▸ Actions to take:
**1)** Summarize the SPI note in two sentences.
**2)** Rewrite the paragraph of the SPI note that begins "Now the trick is that sometimes" as a short bulleted list that keeps its main facts.

▸ Document passage:
- - - - - - -

Hello, thank you for writing this driver. Initially I used it with MicroPython SoftSPI, and performances where terrible. I did some profiling and found that it was the SoftSPI implementation itself that is so show, but at least with the ESP32-S3, if we switch to the hardware SPI, it goes from 1100 ticks to fill the screen to... 53! Basically more or less the performance of the C driver if I understand correctly.

Now the trick is that sometimes you can use the SPI() constructor and still use the SoftSPI() thing (and get a deprecation message). This depends on the first parameter, that must be a number, the hardware SPI identifier basically. To really use the hardware SPI, you need to do something like that when constructing the object:

    # Our display does not have a MISO pin, but the MicroPython
    # SPI implementation does not allow to avoid specifying one, so
    # we use just a not used pin in the device.
    spi = SPI(1, baudrate=40000000, polarity=1, sck=18, mosi=13, miso=37)
    display = st7789.ST7789(
        spi, 240, 240,
        reset=False,
        dc=Pin(38, Pin.OUT),
        cs=Pin(12, Pin.OUT),
    )
    display.init()

Note that the S3 seems able to use any pin for hardware SPI! I don't think that before ESP32-S3 it was like that, but I'm not sure.

I hope this helps! And I believe it would be cool to document this in the project README file. Others may benefit from this information.

- - - - - - -

[Dataset items]
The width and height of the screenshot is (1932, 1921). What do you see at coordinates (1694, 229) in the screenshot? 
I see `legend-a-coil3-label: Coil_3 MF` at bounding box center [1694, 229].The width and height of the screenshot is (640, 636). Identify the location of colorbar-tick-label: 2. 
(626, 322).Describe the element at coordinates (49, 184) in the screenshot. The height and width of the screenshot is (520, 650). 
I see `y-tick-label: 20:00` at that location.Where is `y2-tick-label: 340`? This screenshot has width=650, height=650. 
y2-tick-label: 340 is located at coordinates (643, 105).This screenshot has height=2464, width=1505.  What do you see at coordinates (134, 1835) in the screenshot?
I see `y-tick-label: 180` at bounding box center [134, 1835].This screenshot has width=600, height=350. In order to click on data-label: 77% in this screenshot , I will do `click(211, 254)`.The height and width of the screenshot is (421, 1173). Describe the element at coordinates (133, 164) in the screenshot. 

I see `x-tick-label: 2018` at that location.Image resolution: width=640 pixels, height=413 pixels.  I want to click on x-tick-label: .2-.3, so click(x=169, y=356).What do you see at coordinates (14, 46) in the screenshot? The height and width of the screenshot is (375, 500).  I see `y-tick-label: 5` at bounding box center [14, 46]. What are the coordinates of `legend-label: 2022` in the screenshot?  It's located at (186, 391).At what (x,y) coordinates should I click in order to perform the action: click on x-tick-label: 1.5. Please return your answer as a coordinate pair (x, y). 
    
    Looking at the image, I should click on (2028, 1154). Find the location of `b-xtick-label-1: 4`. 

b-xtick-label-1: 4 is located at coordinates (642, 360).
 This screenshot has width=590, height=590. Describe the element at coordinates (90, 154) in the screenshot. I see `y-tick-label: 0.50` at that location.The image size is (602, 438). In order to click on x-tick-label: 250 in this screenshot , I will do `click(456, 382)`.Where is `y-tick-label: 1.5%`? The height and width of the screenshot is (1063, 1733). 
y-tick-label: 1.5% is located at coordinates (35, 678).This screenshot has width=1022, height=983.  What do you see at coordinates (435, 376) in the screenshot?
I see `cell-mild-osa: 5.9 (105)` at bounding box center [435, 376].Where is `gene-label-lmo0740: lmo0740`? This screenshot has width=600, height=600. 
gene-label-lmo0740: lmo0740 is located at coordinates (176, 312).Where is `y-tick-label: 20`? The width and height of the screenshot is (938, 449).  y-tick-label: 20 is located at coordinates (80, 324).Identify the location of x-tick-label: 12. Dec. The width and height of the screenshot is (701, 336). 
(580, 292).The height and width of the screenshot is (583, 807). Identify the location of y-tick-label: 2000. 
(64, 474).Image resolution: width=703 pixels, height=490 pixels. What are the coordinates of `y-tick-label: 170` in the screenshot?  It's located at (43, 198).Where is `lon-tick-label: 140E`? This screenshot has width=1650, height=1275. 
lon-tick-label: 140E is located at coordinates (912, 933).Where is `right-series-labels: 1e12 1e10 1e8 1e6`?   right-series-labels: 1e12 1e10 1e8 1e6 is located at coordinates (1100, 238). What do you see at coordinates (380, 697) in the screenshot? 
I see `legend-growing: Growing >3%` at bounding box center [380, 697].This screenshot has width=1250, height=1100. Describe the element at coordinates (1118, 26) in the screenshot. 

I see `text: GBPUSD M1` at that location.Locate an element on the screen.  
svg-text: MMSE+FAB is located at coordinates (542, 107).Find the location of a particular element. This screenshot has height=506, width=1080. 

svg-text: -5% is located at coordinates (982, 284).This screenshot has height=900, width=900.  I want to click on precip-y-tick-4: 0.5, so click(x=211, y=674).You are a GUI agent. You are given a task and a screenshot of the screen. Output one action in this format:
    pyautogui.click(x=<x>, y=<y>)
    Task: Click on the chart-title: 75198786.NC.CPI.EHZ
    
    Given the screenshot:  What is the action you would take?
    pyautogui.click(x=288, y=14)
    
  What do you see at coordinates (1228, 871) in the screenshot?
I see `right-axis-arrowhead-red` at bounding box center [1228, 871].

- - - - - - -

▸ Solved problems:
**1)** Switching from MicroPython SoftSPI to hardware SPI on the ESP32-S3 cut the time to fill the screen from 1100 ticks to 53, which the writer believes is about the performance of the C driver. To get hardware SPI, the first parameter of the SPI() constructor must be the hardware SPI identifier number, and the writer suggests documenting this in the project README.

**2)**
- The SPI() constructor can still end up using SoftSPI, with a deprecation message.
- Which one is used depends on the first parameter.
- That parameter must be a number, the hardware SPI identifier.
- To really use hardware SPI, construct the object as in the example that follows.